1055 Washington Boulevard

Stamford, CT 06901-2249

Main (203) 462-7500

Fax (203) 462-7599

 

April 28, 2017

 

FuelCell Energy, Inc.

3 Great Pasture Way

Danbury, Connecticut

 

Ladies and Gentlemen: 

 

We have acted as counsel to FuelCell Energy, Inc., a Delaware corporation (the “Company”), in connection with the public offering by the Company of shares of the Company’s common stock, $0.0001 par value per share (the “Shares”), and Series C and Series D Warrants (collectively with the “Shares”, the “Securities”). The Securities have been registered pursuant to a Registration Statement on Form S-3 (Registration Number 333-215530) (the “Registration Statement”) under the Securities Act of 1933, as amended (the “Securities Act”), and a related prospectus, dated as of February 24, 2017 (the “Prospectus”), and a prospectus supplement, dated as of April 28, 2017 (the “Prospectus Supplement”). The Securities are to be issued pursuant to the Underwriting Agreement, dated as of April 28, 2017 (the “Underwriting Agreement”), with Oppenheimer & Co.

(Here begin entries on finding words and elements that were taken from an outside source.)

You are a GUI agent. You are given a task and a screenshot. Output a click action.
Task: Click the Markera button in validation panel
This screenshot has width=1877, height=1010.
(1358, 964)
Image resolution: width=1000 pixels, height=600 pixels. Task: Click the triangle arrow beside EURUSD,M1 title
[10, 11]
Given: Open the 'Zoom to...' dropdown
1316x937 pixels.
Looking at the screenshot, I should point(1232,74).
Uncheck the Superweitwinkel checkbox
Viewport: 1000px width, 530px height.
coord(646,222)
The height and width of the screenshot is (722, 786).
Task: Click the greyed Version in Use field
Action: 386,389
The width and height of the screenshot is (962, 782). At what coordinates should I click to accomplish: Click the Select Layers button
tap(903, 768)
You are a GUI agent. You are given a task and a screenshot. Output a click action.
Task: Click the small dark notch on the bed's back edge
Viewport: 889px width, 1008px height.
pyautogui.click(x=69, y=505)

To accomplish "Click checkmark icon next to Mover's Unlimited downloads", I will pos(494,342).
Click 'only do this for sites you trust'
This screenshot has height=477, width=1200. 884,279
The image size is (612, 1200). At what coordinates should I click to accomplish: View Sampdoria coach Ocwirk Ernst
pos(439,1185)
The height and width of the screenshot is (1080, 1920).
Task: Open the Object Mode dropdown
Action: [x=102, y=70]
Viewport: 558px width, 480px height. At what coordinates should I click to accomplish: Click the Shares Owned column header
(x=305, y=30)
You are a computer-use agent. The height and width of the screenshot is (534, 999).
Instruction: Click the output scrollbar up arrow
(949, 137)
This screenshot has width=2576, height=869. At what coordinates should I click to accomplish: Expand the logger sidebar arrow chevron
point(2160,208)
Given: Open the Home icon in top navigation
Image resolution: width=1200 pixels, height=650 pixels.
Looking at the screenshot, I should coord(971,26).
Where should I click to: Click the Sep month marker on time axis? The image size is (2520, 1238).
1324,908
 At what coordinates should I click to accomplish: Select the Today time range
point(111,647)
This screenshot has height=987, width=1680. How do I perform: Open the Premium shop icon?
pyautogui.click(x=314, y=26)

Inc. as the sole book-running manager, and Craig-Hallum Capital Group LLC, as co-manager.

 

In connection with this opinion, we have assumed the genuineness of all signatures, the authenticity of all documents submitted to us as originals and the conformity to original documents of all documents submitted to us as certified or photostatic copies.

 

Based upon the foregoing, we are of the opinion that (i) the Shares, when issued and delivered in the manner and on the terms described in the Underwriting Agreement, will be validly issued, fully paid and non-assessable and (ii) the Warrants, when issued and delivered in the manner and on the terms described in the Underwriting Agreement, will be valid and binding obligations of the Company.

 

We hereby consent to the reference to this firm under the caption “Legal Matters” in the Prospectus Supplement. This consent is not to be construed as an admission that we are a party whose consent is required to be filed with the Registration Statement under the provisions of the Securities Act or the rules and regulations of the Securities and Exchange Commission promulgated thereunder.